First, do you have any follow up appointments with your LC? I'd highly recommend that.
We've btdt, and are mostly resolved at 11wks, so I feel your pain.
You may need to continue to block feed for up to 3 months, when the milk making side becomes better regulated, and the baby is better able to handle fast let-down. However, it is sometimes possible to reduce the blocks to 3 hr segments, or even one side per feed. If you stop block feeds entirely, and feed from both breasts with each feed, your supply will likely increase again because demand (suckling/stimulation) leads to supply. But again, around the 3 mo mark you may be able to go back to "normal."
Nursing for comfort will increase your supply as it's stimulation just the same. If you are not ok with a pacifier and holding baby close (that's what we've found to work), then make sure you stay on the "correct" side for the block of time you're in.
You will find that there will be good days and bad days, and slowly the good will overcome the bad, but the timing is different for everyone, but usually a few weeks is what I've heard.
For decreasing supply, you can try cabbage leaf compresses, which some swear by (see kellymom.com).
It's not possible to prevent rapid let-down, but when you sense it, gently unlatch him and let the milk flow onto a cloth, and when the flow slows, begin nursing again - he'll probably be fussy when unlatched, but doing so can really help with the gagging.
best wishes momma!


----------



## PatioGardener (Aug 11, 2007)

I could have written your post two months ago!

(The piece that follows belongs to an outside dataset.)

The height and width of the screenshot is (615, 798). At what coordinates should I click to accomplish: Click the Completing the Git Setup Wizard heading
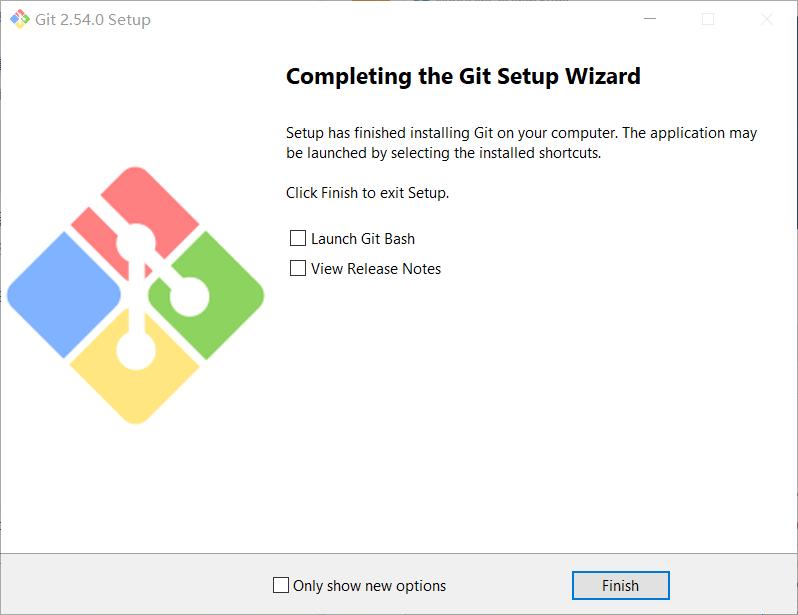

We are at 12 weeks now. I went from block feeding every 10 (yes, ten!) hours to every 6 or so now. I guess I spent 3-4 weeks at every 10 hours. Also I took sage to decrease my supply. I had more milk than we would ever need! Seriously, I could have fed triplets with milk to spare. I had (and still do occasionally) to pump before the first feed of the block, or baby would be over run by milk. I would pump off about 4 ounces in about 60 seconds - wild! Now I try to just take an ounce to take the edge off for him, which takes about 20 seconds.

I am sure we will rarely feed both breasts in 1 feed, but I'm OK with that!

He comfort sucks at the breast sometimes, and other times he sucks my finger. I always let him try the breast first. We have tried pacis and he hates them all.

For let down he pops off and I soak a burp cloth (usually only 1st feed of the block now, I think mine is directly related to over supply). We also nurse in a reclining position with him lying on top of me - that is feeding 'up hill' - which slows the flow. Side nursing in bed is also good for that.

I was going to take pseudoephedrine to decrease supply, but the sage, positioning and block feeding seems to have worked.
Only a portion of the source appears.